You are looking for a temperature 7F above water's boiling point for syrup.
If you go farther than that you start to get taffy and fudge followed by hard sugar. Soft sugar is about 32F above water boiling, hard maple sugar comes at about 42F above the boiling point of water.
Note that I did not say degrees above 212F because water boils at different temperatures depending on the air pressure. This varies both with altitude and local weather systems. You need to check your thermometer in boiling water everyday you are evaporating sap and work from that measurement.
You need to be careful not to burn your sap.
If you burn the sap by trying to boil too fast the bottom of the sap in the pans caramelizes and the sap becomes dark looking and tastes more like caramel than maple.
That is why I keep saying the idea is to evaporate the sap instead of boiling it away.
#1 maple syrup should be light amber like clover honey.
So heat gently, a nice simmer.
One other thing is the sap becomes worse as the season progresses and by the time the buds are starting to break the sap is too buddy to use as syrup. It get a strange flavour, starts to go ropey in the pails and tastes bad.
One of my favourite things as a kid was drinking the sap straight from the tree.

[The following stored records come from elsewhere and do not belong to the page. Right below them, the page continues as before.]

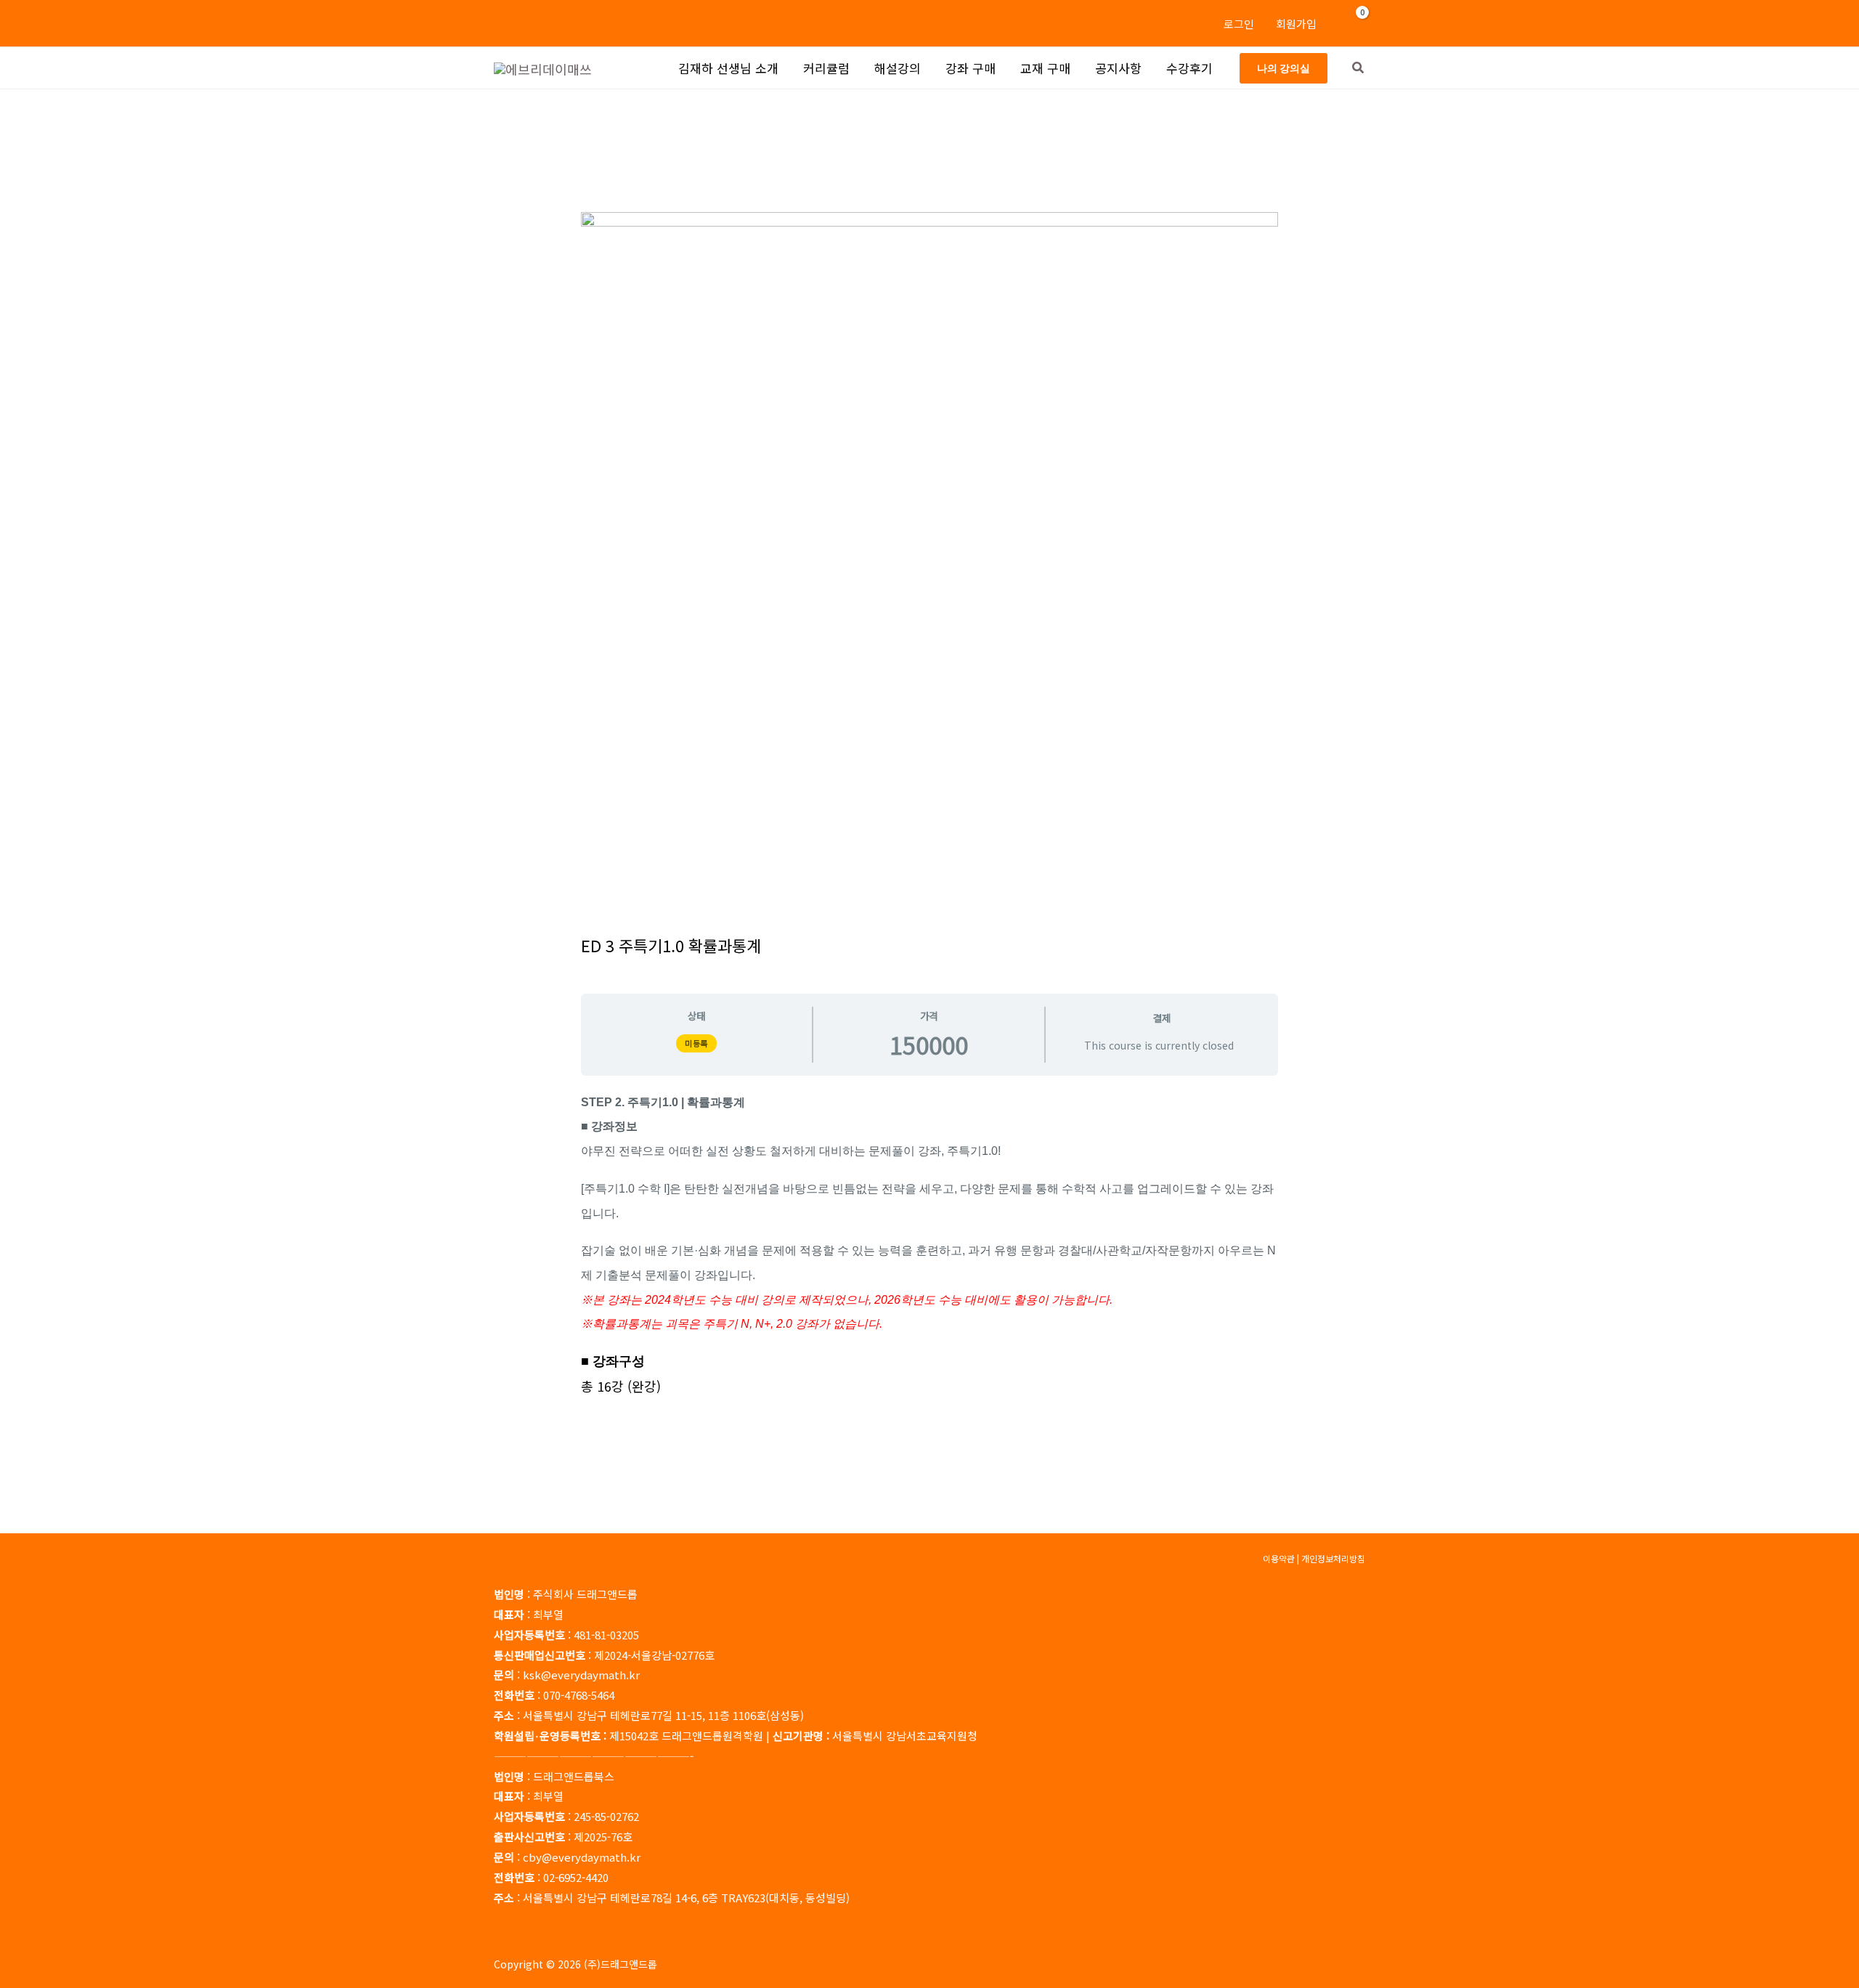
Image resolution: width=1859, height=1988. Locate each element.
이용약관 (1279, 1558)
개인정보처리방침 (1333, 1558)
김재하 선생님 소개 (728, 68)
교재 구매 (1045, 68)
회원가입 (1296, 23)
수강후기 (1189, 68)
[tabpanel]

It does take about 40 to one from sap to syrup, but that is on average.
If you have real sweet trees it might be as good as 30 to 1, or if they are not sweet as poor as 50 to 1.
Birch has a lot thinner sap. When we tried boiling it ran about 80 to 1 and nobody liked the flavour much.
Ps. boil down the sap every day or refrigerate it. If you let it sit around it will go rotten and that is no good at all.